======== Source document ========

Catching the Carnival Jumbie

Trinidad's Kilimanjaro School revives an old tradition and helps youngsters reach amazing heights

  • At Carnival, moko jumbies transform the Queen's Park Savannah stage into their own "big yard". Photograph by Stefan Falke
  • With wings, they become etheral. Photograph by Stefan Falke
  • The "posse" takes time out. Photograph by Stefan Falke
  • Footsore. Photograph by Stefan Falke
  • Costumes drying in the sun. Photograph by Stefan Falke
  • For a moko jumbie, the simplest way to get up and come down is with the help of human hands. Photograph by Stefan Falke
  • J'Ouvert. Photograph by Stefan Falke
  • A family portrait. Photograph by Stefan Falke
  • Climbing into the sky. Photograph by Stefan Falke
  • From school's end to bedtime, yard practice doesn't stop. Photograph by Stefan Falke
  • From school's end to bedtime, yard practice doesn't stop. Photograph by Stefan Falke
  • The Kilimanjaro School is home to many different dragons. Photograph by Stefan Falke
  • The beginnings of a masquerade. Photograph by Stefan Falke
  • The stilts are all made and repaired in the Yard. Photograph by Stefan Falke
  • A "dancing spirit" prepares to soar. Photograph  by Stefan Falke
  • There are many stages to preparing the stilts. Here, shoes are about to be glued on. Photograph by Stefan Falke
  • "Encouragement is all they need," says "Dragon". Photograph by Stefan Falke
  • "Where did I leave my stilts?" Photograph by Stefan Falke

Trinidad’s Kilimanjaro School

Waving water pistols and flags, they race through the streets, scrambling against one another, covered with paint, wearing masks, and, if not dancing, then embracing the tops of lamp-posts for support. I’ve seen them hop on one leg, jigging to the sounds of soca, temporarily defying gravity. But today they look different, more like the kids they actually are.

======== Record excerpts ========

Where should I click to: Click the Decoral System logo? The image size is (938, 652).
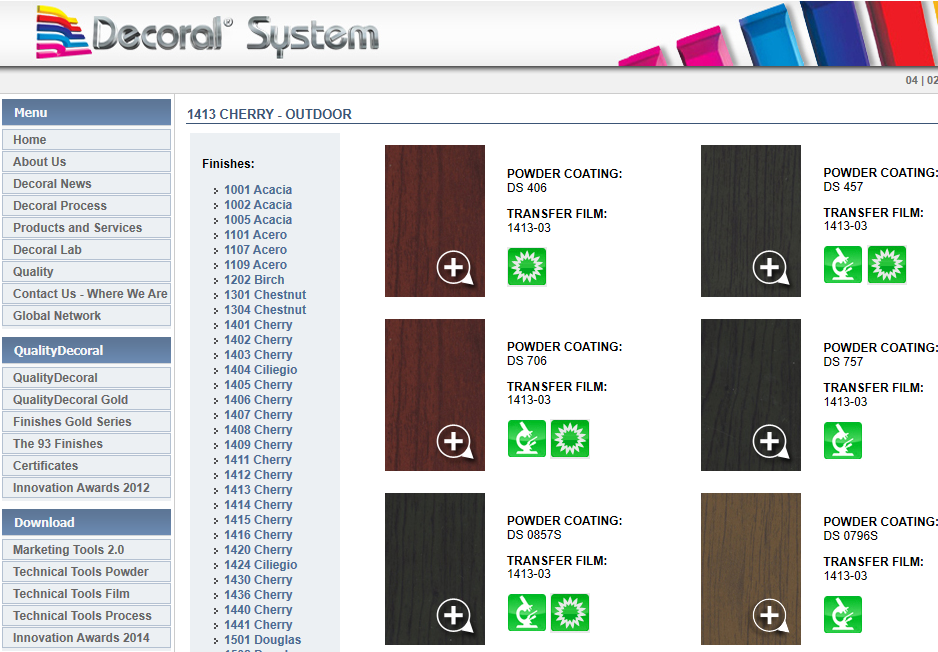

========
======== Record excerpts ========

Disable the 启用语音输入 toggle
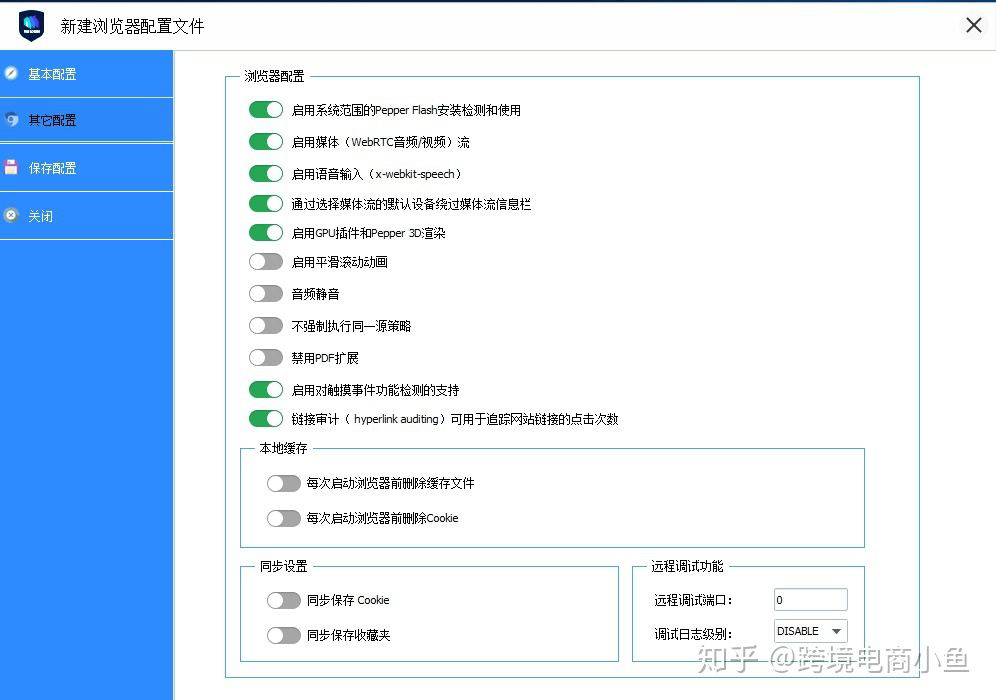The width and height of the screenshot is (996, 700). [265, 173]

========

▶ **Exercise requirements**
**1.** Answer these from the moko jumbie article:
(a) At Carnival, which stage do the moko jumbies turn into their own "big yard"?
(b) Where are the stilts made and repaired?
(c) What do the moko jumbies wave as they race through the streets?
**2.** Rewrite the part of the moko jumbie article starting with "Waving water pistols" and going on through "they actually are.", putting "streetlights" in place of "lamp-posts".
**3.** Carry the moko jumbie article on from the point where it stops.
The data has nothing to do with the moko jumbie article.

▶ **Answers for the tasks**
**1.**
(a) The Queen's Park Savannah stage.
(b) In the Yard.
(c) Water pistols and flags.

**2.**
Waving water pistols and flags, they race through the streets, scrambling against one another, covered with paint, wearing masks, and, if not dancing, then embracing the tops of streetlights for support. I’ve seen them hop on one leg, jigging to the sounds of soca, temporarily defying gravity. But today they look different, more like the kids they actually are.

**3.**
I’m visiting “Dragon’s” yard, watching youngsters being transformed into giant figures. To my right, under a shed roofed with corrugated iron sheets, a boy inspects a multitude of stilts arrayed along the wall. He stands there, finger to mouth, excited and fearless. “Boy, how high today?” he whispers. Above me, leaning comfortably against the roof, a girl no more than 10 years old giggles at her friend 12 feet below, rushing to get her feet into shoes glued to the sturdy stilts. Closer to ground level, another girl on training stilts reaches out for the encouraging grasp of Glen “Dragon” De Souza — teacher of these effervescent moko jumbies.

This is the Kilimanjaro School of Art and Culture, in Cocorite, west of Port of Spain, Trinidad. Fourteen years ago, in this economically deprived suburb with few activities for youngsters, the school revived the almost forgotten Carnival tradition of the moko jumbie, or stilt-walker, to provide distraction and safety from the temptations around them.

Described in stories as guardians and “dancing spirits”, moko jumbies first appeared in West Africa centuries ago, where they were known as protectors of villages. Their towering height, the story goes, warded off evil spirits, and provided advance warning of approaching danger.

Slavery brought the tradition to Trinidad, where colonialism’s battle against African religious customs almost destroyed them. Yet this proved unexpectedly difficult. Here is proof of that failure: the moko jumbies have returned.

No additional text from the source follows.